Opinion of the Court by

Judge Logan

Affirming.

These cases were consolidated and tried together below. The proof relates to both cases. Judgment in each case was rendered for the appellees, Foxwell and Wynn. Each policy of insurance was against loss to the amount of $1,500 on the dwelling house and $500 on the contents of the dwelling. The house and contents were totally destroyed by fire on August 1, 1927. Proofs of loss, probably defective, were submitted to the respective companies in September. These proofs were returned by the companies because they were not a satisfactory compliance with the terms of the policy, in that they did not state the value of the personal property, or at least the companies returned the proofs of loss because of the supposed defect mentioned. Later, amended proofs of loss were forwarded to the companies, and they were likewise rejected, and further proofs of loss were submitted, but they were also rejected.

It was claimed in the petitions that the value of the household goods at the time of the loss was above $2,000. There was a loss payable clause in each of the policies in favor of the appellee Wynn. There was a mortgage against the insured dwelling in favor of Wynn for $3,-509. The loss payable clause in his favor affected only the insurance on the dwelling house.

There was a provision in each of the policies that it should be void if without agreement of the company in *97 dorsecl on it, or added to it, with the knowledge of the insured, foreclosure proceedings should be commenced against the property covered by the insurance contract.

R. L. Price was the insurance agent, who, representing appellants, made the contracts. Foxwell on October 6, 1926, made oral application for insurance on his dwelling and household goods. John Price, the son of R. L. Price, for whom he worked, went to the property of Fox-well and inspected it. That Wynn had a mortgage on the property was fully understood. Hence the loss payable clause. The amount of premium on each policy was $29, which was not paid by Foxwell, but was paid by Wynn soon after the policies were issued upon his learning that the premiums had not been paid by Foxwell. Wynn not only paid the premium, but received the policies from the agent, R. L. Price. When the Wynn note became due, he instituted a suit to collect the note and foreclose the mortgage lien. A decree of sale was entered, and, pursuant, to that decree, the sale was advertised to be held August 1, 1927. The sale was to be at 1 o’clock on that day, but the house and contents were destroyed by fire about daylight on the morning of that day.
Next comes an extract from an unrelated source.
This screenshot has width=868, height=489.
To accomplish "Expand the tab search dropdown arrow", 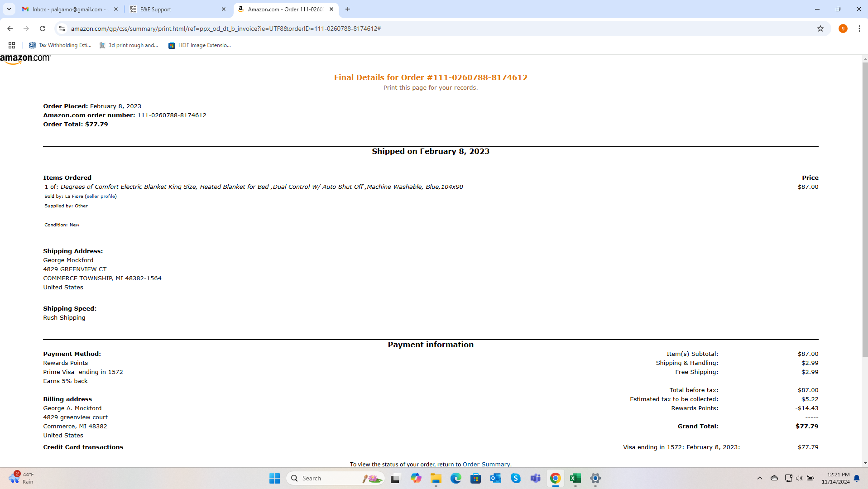I will pyautogui.click(x=9, y=9).
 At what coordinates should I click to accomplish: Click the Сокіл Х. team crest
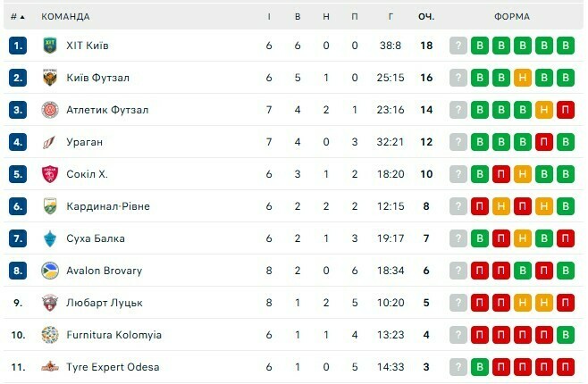pyautogui.click(x=49, y=174)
The insurance companies did not pay the loss, and these suits were filed against the respective companies, and Wynn, the holder of the mortgage was made a party defendant in each case. An answer was filed to each petition controverting the material allegations and pleading as an affirmative defense the provisions of the policies for a forfeiture because of the commencement of foreclosure proceedings.
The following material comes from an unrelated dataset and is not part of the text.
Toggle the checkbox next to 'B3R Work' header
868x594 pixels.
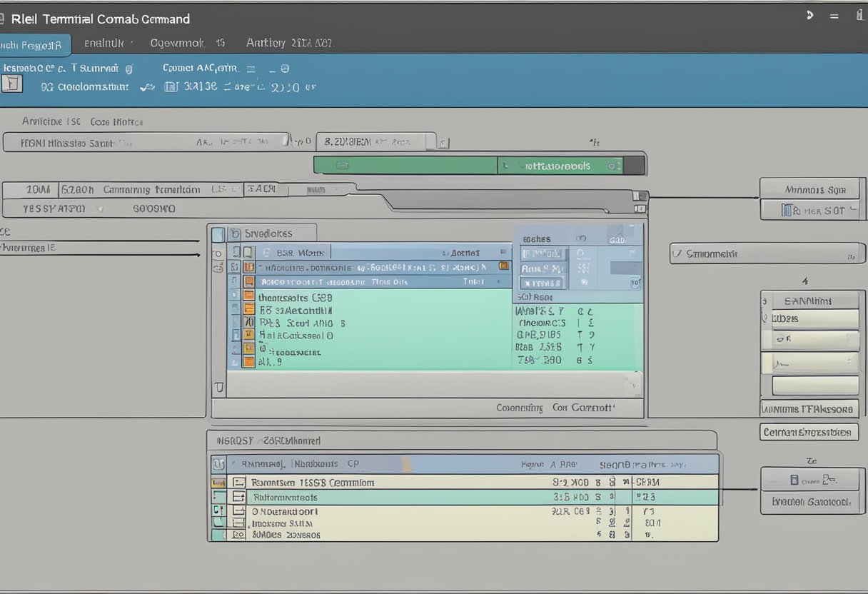pos(248,252)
By appropriate pleadings appellees sought to avoid that forfeiture provision on the ground that the companies had knowledge of the proceedings and took no steps to cancel the policy, and that they were therefore estopped to rely on that defense, or rather that they waived the forfeiture provision in each of the policies. The answers also seek a reformation of the policies and rely upon oral contracts of insurance between Foxwell and the appellants.
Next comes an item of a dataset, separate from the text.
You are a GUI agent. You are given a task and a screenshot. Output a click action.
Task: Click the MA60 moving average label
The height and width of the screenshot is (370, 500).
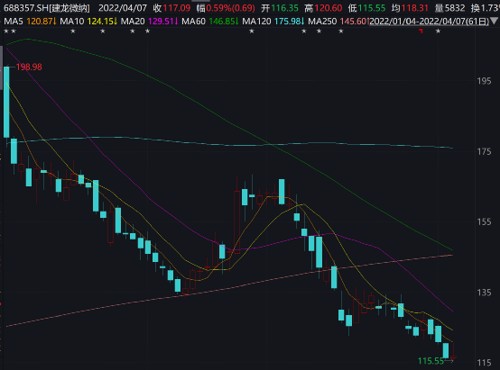pos(193,22)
Considering and analyzing the rather voluminous pleadings, we reach the conclusion that there are three major points involved on this appeal. The first is whether Foxwell proved an oral contract of insurance; the second is whether Foxwell and Wynn established, by *98 the evidence, a right to have the policies reformed; and the third is whether Poxwell established a waiver by the companies of the forfeiture supposed to have been incurred by reason of the foreclosure proceedings instituted by Wynn against the insured property. A determination of these points will probably determine whether the judgment of the court below should be reversed, or affirmed. It is insisted that, if there were oral contracts, they were made by John Price, who was not an agent of both, or either, of the companies, and that he was therefore without authority to enter into a contract of insurance with Poxwell. R. L. Price was the agent, and he had no negotiations with Poxwell for this insurance. John Price inspected the premises and talked with Pox-well, and thereafter reported to his father, who issued the policies. We deem it unnecessary to determine whether John Price had authority to enter into insurance contracts with Poxwell. If the evidence is not sufficient . to establish oral contracts of insurance if the dealings had been between R. L. Price and Poxwell, it follows that it is immaterial whether John Price was either with or without authority to enter into such contracts. It appears that it would be sound law to hold that Wynn was the agent of Poxwell when he paid the premium and accepted the policies, and, if this is true, the oral negotiations were merged in the written policies, and appellees could not rely on the oral contracts if the evidence should establish that they were made.

In the case of Kitchen v. Yorkshire Insurance Co., 226 Ky. 376, 10 S. W. (2d) 1074, 1075, this court said:

“It has never been held by this court that an oral contract of insurance may be enforced, unless it contains all of the essential elements necessary to constitute a valid contract. The general rule is that the person claiming under such a contract must prove an oral contract possessing all of the essentials of a written contract of insurance. The subject-matter must be agreed upon, and also the risk insured against, the rate of premium, the duration of the risk, the amount of insurance, and the identity of the parties. The minds of the parties must meet touching these matters.”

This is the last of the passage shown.